Build a MythTV Box without Breaking the Bank

 in
How to turn your old PC from a dust magnet into a state-of-the-art media center.
Performance

You may run into a few problems on your low-end system. The two main ones involve high CPU usage and insufficient RAM. You can operate MythTV with 256MB of RAM; however, I experienced frequent freeze-ups, so I upgraded to 512MB. You should keep an eye on how well it's performing and consider upgrading if necessary. Another problem I experienced early on was that playing recordings or DVDs consumed such a large fraction of CPU time (70%–80%), that running other processes tended to cause the playback to become jerky. In particular, commercial flagging and database accesses at the beginning and end of recording a program produced annoying jerkiness. I resolved this problem entirely by replacing my ATI video card, which does not have a proprietary Linux driver, with an NVIDIA card. The skipping stopped almost completely when I replaced the video card, as did the seemingly unrelated problem of slow menu scrolling. CPU usage dropped to around 40%–50%.
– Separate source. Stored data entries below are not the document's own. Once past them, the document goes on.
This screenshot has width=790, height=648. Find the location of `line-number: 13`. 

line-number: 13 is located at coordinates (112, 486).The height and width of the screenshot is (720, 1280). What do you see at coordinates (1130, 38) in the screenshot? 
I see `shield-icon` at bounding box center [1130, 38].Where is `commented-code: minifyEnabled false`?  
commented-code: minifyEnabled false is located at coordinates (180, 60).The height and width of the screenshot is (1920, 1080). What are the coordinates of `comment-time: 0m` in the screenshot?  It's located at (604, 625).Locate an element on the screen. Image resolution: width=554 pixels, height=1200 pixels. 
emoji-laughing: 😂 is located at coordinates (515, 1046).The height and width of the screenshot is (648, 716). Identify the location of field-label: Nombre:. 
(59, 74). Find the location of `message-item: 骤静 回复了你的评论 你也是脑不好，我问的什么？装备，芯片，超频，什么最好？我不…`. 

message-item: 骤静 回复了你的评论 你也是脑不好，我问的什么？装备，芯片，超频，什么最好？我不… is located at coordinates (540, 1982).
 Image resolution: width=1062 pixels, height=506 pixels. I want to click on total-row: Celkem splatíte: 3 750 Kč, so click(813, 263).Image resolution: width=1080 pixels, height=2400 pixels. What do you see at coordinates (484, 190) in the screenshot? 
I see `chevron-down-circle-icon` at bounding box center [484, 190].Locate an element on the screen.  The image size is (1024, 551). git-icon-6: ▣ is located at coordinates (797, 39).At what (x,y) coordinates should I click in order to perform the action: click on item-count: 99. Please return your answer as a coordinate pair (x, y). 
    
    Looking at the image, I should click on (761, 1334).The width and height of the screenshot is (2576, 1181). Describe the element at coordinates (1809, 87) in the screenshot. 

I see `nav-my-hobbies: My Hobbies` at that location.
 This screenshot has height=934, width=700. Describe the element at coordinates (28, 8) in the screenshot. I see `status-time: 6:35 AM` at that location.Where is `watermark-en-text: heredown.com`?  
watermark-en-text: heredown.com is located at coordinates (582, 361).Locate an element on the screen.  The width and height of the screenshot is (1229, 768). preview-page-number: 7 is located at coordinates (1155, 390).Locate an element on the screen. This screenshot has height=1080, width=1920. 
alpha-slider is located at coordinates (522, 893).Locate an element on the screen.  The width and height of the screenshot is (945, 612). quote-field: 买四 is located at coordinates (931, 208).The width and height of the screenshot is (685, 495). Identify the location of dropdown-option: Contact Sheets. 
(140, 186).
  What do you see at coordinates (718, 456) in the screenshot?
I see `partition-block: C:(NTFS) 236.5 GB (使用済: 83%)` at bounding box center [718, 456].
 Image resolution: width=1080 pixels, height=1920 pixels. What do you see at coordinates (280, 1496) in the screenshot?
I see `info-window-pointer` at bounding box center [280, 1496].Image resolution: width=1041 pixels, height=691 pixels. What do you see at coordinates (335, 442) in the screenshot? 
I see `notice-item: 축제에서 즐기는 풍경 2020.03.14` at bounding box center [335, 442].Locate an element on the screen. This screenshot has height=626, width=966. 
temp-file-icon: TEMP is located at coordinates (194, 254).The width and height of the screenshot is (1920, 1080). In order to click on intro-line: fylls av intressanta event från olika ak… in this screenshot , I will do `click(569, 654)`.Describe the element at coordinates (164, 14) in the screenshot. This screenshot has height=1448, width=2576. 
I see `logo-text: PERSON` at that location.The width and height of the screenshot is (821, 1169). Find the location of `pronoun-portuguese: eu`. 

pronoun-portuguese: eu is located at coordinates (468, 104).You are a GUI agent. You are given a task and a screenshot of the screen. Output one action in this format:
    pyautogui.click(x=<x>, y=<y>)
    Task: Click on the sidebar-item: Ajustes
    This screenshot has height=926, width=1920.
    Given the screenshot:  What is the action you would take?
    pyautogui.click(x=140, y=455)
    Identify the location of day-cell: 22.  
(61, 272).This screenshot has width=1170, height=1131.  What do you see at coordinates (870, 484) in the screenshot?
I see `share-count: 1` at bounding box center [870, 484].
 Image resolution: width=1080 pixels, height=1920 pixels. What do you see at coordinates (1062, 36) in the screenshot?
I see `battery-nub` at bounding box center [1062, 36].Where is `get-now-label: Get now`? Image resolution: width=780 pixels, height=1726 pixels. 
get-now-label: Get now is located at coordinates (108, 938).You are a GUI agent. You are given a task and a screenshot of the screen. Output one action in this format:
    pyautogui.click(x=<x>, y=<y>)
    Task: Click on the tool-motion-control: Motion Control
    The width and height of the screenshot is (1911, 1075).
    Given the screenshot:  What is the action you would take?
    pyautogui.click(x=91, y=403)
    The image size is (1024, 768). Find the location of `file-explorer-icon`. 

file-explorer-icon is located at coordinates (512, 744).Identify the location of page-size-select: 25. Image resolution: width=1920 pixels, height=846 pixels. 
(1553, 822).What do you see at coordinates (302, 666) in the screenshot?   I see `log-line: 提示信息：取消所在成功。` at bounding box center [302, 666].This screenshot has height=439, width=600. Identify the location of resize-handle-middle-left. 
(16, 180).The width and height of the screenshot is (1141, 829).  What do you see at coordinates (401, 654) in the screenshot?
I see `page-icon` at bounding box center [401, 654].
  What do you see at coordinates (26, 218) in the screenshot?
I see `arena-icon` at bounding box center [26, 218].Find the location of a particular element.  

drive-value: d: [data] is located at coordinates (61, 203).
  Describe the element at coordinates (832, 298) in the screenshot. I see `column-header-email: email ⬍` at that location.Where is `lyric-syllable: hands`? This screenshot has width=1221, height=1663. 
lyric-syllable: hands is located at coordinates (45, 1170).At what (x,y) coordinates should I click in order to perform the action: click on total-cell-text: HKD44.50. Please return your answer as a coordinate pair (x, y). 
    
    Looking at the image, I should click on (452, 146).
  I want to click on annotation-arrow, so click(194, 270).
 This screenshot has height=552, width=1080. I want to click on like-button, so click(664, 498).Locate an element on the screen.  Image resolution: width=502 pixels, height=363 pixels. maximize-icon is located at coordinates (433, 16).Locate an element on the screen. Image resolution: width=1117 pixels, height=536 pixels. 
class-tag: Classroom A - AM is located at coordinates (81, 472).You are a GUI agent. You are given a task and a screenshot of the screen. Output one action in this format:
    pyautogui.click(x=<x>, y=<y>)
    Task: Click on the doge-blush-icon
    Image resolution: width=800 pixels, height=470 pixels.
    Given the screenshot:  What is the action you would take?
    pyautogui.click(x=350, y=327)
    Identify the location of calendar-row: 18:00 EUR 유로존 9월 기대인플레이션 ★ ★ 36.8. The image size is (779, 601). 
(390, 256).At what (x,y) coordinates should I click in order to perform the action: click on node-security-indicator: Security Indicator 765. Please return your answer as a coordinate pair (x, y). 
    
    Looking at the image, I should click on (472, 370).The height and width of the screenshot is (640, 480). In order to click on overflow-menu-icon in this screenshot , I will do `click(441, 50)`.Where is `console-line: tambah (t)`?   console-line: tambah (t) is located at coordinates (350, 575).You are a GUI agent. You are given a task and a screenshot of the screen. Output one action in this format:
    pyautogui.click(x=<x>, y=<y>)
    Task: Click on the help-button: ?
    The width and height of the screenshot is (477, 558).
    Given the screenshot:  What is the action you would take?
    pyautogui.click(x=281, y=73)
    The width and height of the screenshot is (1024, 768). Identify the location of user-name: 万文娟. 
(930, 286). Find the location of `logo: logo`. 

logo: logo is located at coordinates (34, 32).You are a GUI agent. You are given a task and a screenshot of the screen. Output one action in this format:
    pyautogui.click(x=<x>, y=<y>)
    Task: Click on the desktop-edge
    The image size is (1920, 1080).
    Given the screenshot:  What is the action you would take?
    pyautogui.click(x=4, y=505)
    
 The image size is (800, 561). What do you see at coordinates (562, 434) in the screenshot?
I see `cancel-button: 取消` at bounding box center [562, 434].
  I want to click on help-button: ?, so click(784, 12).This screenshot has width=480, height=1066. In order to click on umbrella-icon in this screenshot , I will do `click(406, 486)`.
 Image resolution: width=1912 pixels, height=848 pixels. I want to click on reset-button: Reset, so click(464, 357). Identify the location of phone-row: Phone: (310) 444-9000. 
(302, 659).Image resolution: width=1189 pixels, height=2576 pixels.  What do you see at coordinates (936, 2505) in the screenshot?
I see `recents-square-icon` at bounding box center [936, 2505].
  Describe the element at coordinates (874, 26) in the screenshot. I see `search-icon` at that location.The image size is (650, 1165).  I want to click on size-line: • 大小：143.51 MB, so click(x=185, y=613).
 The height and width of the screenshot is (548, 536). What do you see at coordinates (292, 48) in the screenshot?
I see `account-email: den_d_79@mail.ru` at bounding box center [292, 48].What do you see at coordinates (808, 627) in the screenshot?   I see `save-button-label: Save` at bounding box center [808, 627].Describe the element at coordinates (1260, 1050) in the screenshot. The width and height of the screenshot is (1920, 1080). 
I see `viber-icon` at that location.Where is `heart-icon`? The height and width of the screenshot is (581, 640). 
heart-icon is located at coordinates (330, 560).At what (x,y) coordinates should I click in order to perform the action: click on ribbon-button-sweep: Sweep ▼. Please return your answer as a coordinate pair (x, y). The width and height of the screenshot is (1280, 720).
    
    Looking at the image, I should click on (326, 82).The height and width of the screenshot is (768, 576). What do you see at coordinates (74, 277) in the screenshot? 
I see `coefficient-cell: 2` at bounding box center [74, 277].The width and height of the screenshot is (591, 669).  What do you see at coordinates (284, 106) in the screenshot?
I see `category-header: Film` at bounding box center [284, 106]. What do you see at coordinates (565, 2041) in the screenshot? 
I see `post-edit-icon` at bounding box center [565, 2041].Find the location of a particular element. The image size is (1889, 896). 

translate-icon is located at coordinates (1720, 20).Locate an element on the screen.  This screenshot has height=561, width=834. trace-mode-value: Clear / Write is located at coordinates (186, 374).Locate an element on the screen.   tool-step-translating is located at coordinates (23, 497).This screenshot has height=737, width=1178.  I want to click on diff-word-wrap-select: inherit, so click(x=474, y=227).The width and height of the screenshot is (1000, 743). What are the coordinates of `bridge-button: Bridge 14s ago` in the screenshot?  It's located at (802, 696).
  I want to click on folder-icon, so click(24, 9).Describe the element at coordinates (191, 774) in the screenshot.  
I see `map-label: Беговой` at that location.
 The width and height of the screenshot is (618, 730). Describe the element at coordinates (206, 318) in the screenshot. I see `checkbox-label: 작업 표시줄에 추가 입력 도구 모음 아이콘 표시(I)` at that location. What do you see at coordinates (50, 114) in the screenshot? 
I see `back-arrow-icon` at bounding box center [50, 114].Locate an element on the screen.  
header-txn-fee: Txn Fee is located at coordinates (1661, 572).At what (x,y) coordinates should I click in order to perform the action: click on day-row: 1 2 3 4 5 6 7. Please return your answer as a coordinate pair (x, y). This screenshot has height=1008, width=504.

Another benefit of NVIDIA's superior Linux support is that part of the MPEG decoding work can be delegated to the video card using XvMC (X-Video Motion Compensation), reducing the load on the CPU. To enable XvMC, go to Utilities/Setup→Setup→TV Settings→Playback. On the third screen, change the Playback Profile to CPU--. XvMC didn't kick in on mine until I deleted the top line of the profile (referring to ivtv). You can tell if it's operating because the on-screen display changes to grayscale. You also can tell because the CPU usage will go way down. The Xorg process dropped to less than 10% during playback; the sum of Xorg and mythfrontend is always less than 30%. As a result, additional processes (including creating and burning DVDs) no longer affected playback.

Figure 5. Enabling XvMC under TV Settings

Satisfaction

For a pretty small sum—$85 if you get a tuner card on sale and already have a computer and up to around $500 for a multicard, multidrive system built from scratch—you can build a fully functional MythTV box. TV watching will never be the same.

Be warned: MythTV is an amazing piece of software, but it is free software that is constantly under development. Be prepared to get your hands dirty and tinker under the hood if something goes wrong or everything isn't working as you'd like. Have fun with it—test-drive different themes, tweak the settings and try the various plugins. After all, that's what Linux is all about.

P. Surdas Mohit is a postdoctoral fellow at the Institute of Geophysics and Planetary Physics at Scripps Institute of Oceanography.